Requirement | Go through the records and filter out every line lacking the word "category"; copy the lines that remain.

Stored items

::::

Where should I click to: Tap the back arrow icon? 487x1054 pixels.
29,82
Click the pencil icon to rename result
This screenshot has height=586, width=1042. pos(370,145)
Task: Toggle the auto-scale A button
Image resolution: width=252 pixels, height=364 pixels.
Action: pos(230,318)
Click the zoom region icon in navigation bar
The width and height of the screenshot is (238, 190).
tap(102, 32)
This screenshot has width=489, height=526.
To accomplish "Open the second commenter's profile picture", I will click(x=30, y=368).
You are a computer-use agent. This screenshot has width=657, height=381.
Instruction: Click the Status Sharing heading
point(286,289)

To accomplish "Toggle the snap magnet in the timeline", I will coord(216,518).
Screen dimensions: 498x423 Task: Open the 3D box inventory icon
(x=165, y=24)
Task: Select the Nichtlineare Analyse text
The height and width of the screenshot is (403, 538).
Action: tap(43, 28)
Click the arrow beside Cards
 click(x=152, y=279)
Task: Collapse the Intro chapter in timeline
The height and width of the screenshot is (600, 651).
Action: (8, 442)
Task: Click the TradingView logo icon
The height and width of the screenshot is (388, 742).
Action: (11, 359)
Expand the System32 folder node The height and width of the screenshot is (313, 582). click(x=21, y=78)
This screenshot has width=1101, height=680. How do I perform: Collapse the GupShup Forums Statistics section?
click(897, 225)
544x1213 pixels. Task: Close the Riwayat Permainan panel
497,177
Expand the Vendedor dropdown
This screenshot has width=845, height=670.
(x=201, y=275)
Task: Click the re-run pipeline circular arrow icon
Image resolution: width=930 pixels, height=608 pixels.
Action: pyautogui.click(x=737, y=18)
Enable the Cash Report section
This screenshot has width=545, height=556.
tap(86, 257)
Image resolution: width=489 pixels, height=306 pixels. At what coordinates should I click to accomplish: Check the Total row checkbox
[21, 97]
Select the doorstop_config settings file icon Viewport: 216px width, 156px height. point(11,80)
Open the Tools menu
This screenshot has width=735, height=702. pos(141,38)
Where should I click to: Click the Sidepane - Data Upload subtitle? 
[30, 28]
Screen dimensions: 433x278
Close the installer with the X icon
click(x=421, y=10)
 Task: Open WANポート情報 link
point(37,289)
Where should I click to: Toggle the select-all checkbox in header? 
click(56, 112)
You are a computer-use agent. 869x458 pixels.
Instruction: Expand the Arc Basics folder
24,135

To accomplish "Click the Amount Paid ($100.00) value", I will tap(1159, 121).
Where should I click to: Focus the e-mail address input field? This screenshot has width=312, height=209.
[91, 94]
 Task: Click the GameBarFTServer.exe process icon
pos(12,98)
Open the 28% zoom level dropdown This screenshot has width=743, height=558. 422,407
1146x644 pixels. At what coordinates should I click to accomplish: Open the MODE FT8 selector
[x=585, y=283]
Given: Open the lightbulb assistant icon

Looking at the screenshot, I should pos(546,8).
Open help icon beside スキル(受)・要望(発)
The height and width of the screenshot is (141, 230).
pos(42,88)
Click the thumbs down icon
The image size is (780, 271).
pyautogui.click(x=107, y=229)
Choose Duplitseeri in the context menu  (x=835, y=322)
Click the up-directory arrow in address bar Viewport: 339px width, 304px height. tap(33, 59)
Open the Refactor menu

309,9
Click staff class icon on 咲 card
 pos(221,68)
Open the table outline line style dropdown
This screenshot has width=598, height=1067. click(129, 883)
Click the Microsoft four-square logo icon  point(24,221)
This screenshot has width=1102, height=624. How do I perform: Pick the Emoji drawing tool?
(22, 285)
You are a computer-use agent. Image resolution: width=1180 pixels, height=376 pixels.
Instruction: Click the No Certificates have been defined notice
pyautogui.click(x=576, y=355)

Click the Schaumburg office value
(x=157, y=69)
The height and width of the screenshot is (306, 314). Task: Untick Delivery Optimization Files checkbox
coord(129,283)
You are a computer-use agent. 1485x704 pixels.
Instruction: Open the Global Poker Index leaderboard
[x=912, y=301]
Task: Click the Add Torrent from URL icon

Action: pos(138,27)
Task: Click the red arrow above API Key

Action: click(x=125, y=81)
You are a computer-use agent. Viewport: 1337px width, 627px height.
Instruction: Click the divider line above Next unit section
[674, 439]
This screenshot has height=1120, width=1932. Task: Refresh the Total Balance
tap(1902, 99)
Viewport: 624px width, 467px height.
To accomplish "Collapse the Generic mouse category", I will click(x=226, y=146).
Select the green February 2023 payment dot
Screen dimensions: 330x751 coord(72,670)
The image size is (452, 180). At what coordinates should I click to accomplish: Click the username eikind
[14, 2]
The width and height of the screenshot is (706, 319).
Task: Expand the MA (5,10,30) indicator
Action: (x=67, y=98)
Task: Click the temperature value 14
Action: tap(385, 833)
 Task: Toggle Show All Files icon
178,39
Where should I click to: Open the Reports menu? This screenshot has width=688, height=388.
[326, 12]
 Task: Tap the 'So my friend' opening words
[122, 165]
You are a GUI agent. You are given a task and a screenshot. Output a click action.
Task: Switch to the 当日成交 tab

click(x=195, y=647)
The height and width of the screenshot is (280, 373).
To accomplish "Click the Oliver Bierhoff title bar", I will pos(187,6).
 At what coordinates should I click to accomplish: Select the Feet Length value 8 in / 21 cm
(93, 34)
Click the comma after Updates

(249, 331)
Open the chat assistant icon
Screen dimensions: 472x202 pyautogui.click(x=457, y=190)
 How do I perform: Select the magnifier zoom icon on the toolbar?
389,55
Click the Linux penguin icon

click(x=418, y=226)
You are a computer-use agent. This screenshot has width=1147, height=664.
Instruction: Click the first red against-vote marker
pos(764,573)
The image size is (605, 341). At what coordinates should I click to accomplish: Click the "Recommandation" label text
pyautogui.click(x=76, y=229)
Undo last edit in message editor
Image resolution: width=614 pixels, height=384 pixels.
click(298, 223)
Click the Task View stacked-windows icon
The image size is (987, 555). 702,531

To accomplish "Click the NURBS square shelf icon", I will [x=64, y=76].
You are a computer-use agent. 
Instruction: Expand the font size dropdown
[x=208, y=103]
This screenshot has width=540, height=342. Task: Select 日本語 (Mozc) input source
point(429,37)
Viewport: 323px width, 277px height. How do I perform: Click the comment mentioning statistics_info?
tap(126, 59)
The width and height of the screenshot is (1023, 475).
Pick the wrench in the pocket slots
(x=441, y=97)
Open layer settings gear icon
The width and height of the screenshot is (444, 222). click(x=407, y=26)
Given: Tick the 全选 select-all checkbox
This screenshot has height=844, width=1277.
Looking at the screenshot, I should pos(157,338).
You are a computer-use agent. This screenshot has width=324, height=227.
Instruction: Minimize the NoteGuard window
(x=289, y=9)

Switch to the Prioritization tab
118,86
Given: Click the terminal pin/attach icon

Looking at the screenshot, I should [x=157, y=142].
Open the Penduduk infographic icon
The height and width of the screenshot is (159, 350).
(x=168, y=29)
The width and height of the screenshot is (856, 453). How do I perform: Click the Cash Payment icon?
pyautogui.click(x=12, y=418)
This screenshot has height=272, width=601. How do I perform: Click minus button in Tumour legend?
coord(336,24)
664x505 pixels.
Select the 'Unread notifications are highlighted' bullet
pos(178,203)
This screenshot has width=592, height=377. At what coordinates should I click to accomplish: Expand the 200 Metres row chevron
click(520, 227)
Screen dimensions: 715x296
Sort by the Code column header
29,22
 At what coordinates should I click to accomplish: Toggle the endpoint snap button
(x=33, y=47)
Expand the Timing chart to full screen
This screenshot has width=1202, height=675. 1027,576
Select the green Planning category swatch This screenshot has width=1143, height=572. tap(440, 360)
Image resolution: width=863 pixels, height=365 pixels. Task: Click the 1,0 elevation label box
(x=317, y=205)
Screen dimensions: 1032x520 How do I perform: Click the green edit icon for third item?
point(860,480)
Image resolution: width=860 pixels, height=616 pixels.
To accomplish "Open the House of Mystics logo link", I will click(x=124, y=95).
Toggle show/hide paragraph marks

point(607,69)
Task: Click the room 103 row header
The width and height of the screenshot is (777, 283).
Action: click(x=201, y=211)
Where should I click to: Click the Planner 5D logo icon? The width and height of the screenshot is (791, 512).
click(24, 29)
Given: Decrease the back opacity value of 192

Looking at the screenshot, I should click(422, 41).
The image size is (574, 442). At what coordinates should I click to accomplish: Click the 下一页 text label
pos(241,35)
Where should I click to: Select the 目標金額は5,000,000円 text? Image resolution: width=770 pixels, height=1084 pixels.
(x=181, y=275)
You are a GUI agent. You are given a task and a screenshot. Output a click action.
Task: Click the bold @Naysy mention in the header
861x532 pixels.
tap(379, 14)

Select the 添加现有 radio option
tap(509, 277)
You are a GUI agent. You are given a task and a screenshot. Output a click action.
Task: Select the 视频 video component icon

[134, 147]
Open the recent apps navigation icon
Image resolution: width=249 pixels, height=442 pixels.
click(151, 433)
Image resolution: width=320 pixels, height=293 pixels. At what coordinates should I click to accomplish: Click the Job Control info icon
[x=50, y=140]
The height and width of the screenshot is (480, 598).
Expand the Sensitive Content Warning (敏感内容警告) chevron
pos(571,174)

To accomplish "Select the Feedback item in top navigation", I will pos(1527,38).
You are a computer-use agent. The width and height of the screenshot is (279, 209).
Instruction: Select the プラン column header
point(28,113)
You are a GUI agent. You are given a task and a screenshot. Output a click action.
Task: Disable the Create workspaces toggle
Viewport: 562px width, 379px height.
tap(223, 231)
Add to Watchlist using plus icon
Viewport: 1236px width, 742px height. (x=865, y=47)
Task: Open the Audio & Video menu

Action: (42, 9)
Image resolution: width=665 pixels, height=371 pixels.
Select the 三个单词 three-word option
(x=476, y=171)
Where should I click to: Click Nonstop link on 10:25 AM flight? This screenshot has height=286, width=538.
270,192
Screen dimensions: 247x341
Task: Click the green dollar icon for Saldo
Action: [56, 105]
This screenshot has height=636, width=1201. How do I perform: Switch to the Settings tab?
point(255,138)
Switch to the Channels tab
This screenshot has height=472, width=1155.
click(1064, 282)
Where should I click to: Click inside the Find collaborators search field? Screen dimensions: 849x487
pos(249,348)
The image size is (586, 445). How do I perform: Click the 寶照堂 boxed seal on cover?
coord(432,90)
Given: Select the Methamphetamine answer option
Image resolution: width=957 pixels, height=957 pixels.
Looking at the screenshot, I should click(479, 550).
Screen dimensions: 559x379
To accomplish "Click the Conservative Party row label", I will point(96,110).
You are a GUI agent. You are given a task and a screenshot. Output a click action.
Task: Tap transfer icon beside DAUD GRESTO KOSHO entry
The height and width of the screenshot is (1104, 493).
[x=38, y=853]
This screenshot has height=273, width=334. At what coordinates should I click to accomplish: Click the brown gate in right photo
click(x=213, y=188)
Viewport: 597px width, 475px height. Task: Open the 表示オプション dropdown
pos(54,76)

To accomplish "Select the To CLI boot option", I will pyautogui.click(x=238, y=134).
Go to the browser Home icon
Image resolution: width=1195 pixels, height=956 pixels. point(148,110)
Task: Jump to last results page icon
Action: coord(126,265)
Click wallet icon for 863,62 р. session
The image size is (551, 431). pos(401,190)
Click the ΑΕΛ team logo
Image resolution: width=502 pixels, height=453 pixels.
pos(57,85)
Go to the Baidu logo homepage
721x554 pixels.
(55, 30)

::::

Task response |
To accomplish "Collapse the Generic mouse category", I will click(x=226, y=146).
Select the green Planning category swatch This screenshot has width=1143, height=572. tap(440, 360)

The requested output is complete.